After a year of live sports deprivation and missing out on the college basketball tournament completely, viewers are out to make the most of this year’s March Madness as evidenced by the record-breaking viewership numbers accumulated in just the first two days of the NCAA tournament. The first round on March 19 and 20 racked up more than one billion minutes streamed across 32 games in just two days according to a report by Conviva.
The first day saw the most views which is typical year after year, with Friday seeing 15% more views than Saturday.

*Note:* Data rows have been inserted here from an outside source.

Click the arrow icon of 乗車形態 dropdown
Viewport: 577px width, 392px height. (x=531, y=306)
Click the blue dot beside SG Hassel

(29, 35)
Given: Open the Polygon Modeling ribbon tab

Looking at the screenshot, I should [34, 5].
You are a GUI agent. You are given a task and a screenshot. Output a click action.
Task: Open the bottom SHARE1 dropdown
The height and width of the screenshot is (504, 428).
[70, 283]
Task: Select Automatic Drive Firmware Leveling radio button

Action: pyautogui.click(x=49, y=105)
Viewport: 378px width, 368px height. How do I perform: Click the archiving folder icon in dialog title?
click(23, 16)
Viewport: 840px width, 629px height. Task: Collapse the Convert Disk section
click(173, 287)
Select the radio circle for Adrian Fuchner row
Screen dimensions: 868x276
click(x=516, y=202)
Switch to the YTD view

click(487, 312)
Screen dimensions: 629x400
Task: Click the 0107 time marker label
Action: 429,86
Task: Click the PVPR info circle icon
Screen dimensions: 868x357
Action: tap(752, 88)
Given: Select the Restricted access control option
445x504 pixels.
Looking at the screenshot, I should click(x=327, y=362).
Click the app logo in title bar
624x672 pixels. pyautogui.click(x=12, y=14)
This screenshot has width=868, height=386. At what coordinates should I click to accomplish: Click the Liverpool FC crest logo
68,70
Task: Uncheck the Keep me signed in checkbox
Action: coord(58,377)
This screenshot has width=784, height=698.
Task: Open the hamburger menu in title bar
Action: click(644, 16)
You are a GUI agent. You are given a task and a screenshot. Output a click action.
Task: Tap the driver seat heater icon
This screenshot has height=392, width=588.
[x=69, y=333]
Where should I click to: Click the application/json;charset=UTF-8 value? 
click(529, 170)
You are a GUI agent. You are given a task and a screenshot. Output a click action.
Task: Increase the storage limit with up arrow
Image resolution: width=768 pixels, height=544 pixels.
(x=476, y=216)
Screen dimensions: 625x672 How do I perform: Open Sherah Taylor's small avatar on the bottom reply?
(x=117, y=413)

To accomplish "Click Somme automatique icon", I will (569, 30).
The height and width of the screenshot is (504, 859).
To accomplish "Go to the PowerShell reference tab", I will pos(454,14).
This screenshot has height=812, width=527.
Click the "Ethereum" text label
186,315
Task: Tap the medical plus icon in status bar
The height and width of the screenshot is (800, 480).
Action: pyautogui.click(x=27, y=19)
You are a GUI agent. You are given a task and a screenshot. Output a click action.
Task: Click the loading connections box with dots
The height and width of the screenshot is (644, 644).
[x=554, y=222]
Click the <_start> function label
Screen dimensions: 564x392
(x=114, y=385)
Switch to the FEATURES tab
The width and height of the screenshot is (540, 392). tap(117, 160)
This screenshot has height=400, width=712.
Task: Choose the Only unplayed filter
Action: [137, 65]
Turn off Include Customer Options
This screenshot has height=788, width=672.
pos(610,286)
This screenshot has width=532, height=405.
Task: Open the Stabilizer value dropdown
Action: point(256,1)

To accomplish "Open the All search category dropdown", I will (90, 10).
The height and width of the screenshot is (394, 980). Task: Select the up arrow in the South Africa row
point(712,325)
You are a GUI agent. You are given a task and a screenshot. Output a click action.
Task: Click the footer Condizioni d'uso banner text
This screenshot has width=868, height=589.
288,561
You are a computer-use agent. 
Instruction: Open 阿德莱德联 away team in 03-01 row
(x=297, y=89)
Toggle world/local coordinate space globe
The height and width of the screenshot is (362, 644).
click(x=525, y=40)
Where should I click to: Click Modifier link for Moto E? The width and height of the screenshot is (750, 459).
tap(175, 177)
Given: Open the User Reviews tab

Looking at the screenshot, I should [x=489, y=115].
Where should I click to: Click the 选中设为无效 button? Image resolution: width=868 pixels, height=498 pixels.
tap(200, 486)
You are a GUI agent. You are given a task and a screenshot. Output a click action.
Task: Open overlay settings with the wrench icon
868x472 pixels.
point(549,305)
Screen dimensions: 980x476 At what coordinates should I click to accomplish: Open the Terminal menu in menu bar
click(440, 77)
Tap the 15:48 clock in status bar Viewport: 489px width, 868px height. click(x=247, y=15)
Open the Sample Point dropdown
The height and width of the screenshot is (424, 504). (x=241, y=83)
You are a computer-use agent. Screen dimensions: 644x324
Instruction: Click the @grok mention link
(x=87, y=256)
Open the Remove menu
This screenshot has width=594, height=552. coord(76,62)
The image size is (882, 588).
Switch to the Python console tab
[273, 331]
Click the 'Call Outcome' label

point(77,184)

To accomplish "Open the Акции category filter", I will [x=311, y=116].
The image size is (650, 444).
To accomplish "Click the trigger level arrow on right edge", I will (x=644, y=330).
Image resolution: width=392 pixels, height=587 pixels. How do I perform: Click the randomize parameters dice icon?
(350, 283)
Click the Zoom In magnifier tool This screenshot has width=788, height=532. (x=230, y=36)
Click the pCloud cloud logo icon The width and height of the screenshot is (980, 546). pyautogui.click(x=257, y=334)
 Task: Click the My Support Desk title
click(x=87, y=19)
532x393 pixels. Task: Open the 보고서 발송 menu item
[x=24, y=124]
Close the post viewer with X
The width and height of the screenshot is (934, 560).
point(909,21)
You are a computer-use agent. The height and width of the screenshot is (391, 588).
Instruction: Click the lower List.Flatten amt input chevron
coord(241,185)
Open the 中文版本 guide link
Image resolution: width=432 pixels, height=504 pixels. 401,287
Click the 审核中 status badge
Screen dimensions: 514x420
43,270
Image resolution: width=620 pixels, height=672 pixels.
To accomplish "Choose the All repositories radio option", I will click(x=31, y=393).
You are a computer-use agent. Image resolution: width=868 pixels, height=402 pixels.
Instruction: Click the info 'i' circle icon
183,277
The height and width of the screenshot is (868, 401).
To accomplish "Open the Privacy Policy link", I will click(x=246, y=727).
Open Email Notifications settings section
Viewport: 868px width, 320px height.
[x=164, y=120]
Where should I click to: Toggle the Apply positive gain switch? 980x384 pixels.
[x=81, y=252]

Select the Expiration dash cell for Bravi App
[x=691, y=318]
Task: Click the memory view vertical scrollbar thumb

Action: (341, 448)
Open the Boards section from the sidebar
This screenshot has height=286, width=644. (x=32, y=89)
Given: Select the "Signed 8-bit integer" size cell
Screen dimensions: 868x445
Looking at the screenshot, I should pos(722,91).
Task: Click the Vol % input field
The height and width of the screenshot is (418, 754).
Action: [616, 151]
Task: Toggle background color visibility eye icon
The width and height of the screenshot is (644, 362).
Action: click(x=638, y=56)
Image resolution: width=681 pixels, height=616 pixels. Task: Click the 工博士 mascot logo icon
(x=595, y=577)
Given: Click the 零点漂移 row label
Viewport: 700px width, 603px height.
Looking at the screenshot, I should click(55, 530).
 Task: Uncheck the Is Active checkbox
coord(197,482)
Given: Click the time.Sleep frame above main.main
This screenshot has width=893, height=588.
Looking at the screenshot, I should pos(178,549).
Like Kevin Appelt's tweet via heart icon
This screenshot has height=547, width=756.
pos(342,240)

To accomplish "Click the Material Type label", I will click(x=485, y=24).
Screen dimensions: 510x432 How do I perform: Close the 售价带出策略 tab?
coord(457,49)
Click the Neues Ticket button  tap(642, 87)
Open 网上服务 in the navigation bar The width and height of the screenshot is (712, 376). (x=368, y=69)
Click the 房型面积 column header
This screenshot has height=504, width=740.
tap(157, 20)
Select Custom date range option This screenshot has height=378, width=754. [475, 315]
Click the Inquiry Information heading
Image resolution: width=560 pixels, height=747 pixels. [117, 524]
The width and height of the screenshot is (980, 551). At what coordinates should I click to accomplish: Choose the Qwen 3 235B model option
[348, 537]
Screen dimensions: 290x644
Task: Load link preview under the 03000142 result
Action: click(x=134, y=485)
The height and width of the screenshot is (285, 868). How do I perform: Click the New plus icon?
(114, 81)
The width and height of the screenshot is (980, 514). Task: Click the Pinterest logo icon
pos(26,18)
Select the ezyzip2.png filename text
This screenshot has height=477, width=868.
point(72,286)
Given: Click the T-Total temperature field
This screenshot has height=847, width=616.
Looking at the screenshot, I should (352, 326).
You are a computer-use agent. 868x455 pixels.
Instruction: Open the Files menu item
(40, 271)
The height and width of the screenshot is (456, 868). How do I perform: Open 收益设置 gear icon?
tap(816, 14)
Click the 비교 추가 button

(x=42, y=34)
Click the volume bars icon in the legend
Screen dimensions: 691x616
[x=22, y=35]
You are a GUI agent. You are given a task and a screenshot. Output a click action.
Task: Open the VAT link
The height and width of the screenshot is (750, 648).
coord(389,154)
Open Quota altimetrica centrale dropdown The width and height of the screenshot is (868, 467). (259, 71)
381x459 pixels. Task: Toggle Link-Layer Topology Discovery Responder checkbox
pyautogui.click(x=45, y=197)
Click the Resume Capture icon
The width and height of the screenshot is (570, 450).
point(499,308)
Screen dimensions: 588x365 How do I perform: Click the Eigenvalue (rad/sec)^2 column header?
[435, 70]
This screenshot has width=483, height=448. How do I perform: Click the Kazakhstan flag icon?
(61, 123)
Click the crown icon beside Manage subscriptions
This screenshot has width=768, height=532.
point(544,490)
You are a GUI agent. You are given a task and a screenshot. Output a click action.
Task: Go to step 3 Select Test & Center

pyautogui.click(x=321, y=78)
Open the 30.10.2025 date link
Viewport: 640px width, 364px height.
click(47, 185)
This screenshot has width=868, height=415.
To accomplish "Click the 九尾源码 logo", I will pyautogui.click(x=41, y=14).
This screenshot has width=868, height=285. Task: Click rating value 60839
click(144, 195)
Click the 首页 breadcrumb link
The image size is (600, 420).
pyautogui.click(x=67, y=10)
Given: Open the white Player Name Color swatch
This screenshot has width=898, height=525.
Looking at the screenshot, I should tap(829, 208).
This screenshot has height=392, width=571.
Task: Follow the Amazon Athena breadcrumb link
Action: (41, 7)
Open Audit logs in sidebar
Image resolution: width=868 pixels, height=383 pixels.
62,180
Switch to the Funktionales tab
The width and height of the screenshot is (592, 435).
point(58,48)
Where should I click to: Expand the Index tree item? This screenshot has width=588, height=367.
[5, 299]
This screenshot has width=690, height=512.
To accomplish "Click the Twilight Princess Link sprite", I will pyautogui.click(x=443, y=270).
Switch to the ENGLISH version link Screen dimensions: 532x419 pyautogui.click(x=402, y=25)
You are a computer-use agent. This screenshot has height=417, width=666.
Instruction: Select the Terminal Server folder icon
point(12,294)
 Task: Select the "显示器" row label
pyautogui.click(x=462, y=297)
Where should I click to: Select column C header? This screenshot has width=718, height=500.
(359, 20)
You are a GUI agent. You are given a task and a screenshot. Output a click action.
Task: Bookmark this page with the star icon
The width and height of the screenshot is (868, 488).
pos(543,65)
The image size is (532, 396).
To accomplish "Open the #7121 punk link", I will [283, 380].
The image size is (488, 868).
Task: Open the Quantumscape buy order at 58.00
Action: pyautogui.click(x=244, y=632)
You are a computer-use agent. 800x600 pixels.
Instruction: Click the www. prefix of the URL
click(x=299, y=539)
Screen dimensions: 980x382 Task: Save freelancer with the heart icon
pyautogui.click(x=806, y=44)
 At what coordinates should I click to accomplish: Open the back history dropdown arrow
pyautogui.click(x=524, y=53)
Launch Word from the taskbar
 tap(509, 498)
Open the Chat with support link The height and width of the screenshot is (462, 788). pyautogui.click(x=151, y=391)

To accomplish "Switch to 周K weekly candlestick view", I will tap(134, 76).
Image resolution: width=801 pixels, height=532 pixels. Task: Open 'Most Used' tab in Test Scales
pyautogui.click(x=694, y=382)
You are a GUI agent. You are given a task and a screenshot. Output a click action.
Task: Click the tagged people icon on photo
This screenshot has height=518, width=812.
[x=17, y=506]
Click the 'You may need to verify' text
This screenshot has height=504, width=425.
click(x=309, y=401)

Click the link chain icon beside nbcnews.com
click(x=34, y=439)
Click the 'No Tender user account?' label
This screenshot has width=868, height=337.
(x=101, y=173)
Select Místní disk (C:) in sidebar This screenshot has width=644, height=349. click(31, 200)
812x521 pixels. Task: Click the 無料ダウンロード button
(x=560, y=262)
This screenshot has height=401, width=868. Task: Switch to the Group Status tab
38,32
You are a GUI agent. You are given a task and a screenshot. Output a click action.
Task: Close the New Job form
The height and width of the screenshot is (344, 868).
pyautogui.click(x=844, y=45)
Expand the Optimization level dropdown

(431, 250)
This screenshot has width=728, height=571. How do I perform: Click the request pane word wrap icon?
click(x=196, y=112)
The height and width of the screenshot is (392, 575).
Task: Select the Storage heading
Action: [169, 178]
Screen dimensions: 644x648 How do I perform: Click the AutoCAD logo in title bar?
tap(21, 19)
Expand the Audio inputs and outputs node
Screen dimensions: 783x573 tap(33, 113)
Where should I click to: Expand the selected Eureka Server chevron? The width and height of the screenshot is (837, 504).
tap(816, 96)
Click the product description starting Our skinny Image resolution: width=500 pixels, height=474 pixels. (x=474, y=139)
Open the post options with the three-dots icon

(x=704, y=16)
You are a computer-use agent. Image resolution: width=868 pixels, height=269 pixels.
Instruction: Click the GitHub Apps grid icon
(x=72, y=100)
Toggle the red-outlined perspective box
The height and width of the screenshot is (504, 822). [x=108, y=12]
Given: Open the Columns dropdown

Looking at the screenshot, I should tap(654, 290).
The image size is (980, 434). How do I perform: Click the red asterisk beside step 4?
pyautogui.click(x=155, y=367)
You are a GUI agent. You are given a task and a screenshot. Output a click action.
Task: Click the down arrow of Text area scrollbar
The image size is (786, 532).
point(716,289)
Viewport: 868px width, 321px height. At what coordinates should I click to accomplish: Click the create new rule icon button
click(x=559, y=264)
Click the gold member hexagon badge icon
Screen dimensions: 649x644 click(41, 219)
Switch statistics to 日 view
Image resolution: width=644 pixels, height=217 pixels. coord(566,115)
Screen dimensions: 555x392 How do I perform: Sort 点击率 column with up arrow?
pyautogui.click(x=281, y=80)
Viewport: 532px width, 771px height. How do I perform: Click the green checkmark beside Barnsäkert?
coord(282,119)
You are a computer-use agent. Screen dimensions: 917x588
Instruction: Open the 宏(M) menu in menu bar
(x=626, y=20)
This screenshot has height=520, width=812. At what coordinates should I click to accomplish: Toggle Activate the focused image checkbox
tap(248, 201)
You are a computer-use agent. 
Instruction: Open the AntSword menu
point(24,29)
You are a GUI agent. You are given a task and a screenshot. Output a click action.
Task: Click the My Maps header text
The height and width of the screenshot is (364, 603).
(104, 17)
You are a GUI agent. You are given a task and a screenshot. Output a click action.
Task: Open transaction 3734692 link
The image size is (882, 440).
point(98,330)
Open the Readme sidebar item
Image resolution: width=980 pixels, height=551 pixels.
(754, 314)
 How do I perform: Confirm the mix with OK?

Peak viewing hours happened at 2:55 PM and 5:19 PM on Day 1 with the highest viewership marked a little after 9 PM on Day 2.
Conviva also tracked which devices viewers prefer to watch the tournament on year over year, and TV wins by far with 68% viewing March Madness on the big screen. That number is a result of a steady increase from 2018. Mobile devices are the least favorable way of watching the games according to the report, with 11% of viewers watching on mobile, down from the 23% and 29% in 2019 and 2018 respectively. It makes sense that when it comes to sports, viewers prefer watching on a bigger screen so they don’t miss any of the action.
So which is the preferred way to watch March Madness on TV? This year, 40% of viewers are using a Roku player to stream the NCAA tournament. Roku beats the competitors by a landslide when it comes to March Madness viewers. Amazon Fire TV is the next choice with 26% of viewers, followed by Samsung TV with just 10%.